### [Requirement]
Filter the listing below down to the lines containing the word "title".

### [Recorded information]
◇ ◇ ◇ ◇ ◇ ◇ ◇

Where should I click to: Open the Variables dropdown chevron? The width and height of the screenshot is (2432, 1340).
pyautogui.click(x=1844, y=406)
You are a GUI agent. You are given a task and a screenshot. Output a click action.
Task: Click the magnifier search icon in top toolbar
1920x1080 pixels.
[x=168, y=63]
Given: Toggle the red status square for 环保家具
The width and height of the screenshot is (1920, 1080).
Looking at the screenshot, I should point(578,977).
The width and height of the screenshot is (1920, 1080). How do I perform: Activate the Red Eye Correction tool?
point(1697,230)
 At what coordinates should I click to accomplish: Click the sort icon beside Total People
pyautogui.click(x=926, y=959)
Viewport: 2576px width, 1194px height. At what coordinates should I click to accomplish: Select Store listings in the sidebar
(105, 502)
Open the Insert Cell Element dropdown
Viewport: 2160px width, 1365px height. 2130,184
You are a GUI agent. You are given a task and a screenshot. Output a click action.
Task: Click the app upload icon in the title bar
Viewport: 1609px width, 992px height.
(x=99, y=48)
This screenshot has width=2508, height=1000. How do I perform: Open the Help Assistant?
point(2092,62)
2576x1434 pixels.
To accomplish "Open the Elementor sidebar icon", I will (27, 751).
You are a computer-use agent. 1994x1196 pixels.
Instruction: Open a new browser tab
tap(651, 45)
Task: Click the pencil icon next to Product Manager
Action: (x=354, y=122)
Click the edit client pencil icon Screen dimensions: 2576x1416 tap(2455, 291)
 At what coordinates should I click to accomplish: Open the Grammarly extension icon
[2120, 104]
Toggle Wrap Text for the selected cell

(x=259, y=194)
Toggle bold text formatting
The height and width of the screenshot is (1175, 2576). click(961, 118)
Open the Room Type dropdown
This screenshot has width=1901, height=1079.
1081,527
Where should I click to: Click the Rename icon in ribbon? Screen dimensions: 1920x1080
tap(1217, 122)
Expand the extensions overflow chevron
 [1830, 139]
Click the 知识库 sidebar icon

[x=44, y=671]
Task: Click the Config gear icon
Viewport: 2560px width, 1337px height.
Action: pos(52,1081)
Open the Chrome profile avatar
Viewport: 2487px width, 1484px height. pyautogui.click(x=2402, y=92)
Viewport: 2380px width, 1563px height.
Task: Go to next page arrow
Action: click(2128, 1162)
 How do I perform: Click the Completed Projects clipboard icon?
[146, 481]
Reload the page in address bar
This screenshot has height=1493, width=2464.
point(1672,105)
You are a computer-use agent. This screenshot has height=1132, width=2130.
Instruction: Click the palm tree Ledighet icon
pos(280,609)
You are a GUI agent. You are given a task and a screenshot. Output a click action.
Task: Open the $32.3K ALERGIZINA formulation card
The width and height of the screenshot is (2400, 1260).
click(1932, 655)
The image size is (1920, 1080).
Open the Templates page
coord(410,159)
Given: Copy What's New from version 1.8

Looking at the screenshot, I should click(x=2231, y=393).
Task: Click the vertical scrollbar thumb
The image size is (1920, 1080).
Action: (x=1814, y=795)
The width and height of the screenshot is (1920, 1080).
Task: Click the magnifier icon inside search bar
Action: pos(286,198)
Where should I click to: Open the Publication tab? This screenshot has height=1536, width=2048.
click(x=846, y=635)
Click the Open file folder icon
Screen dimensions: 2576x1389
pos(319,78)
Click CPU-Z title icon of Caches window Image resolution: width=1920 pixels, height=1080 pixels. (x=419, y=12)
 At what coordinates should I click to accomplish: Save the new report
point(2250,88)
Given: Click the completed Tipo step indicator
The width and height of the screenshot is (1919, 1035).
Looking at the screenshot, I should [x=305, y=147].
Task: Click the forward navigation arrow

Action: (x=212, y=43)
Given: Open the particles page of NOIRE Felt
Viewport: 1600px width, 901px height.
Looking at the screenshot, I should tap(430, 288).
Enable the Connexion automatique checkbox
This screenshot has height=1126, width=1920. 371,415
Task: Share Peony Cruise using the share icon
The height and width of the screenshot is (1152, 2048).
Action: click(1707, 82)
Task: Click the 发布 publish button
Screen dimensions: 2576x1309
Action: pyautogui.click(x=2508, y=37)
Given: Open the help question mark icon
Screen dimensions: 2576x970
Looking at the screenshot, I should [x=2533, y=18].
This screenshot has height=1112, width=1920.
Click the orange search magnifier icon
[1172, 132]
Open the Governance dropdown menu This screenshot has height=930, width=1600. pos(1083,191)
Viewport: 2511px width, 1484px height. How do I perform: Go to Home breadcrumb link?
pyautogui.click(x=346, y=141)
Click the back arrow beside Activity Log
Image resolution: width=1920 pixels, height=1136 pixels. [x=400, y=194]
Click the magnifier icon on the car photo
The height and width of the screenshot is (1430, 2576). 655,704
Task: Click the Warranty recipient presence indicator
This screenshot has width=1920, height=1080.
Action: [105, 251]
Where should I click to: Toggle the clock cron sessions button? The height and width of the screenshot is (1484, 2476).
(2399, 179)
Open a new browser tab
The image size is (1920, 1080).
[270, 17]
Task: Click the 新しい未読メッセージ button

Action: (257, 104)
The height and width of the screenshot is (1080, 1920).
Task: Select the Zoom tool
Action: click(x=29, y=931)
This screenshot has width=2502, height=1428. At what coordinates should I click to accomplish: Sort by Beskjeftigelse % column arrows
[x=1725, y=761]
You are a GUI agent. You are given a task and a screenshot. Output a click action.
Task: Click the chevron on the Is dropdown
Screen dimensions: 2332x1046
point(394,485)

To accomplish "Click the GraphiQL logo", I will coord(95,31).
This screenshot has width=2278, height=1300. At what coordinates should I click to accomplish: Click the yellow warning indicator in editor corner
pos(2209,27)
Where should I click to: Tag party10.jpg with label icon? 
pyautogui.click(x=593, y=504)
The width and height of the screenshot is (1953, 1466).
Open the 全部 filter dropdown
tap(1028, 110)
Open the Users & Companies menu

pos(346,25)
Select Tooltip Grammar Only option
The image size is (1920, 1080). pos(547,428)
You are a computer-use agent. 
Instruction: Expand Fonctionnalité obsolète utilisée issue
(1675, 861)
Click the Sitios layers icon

◇ ◇ ◇ ◇ ◇ ◇ ◇

### [Task result]
Task: Click the app upload icon in the title bar
Click CPU-Z title icon of Caches window Image resolution: width=1920 pixels, height=1080 pixels. (x=419, y=12)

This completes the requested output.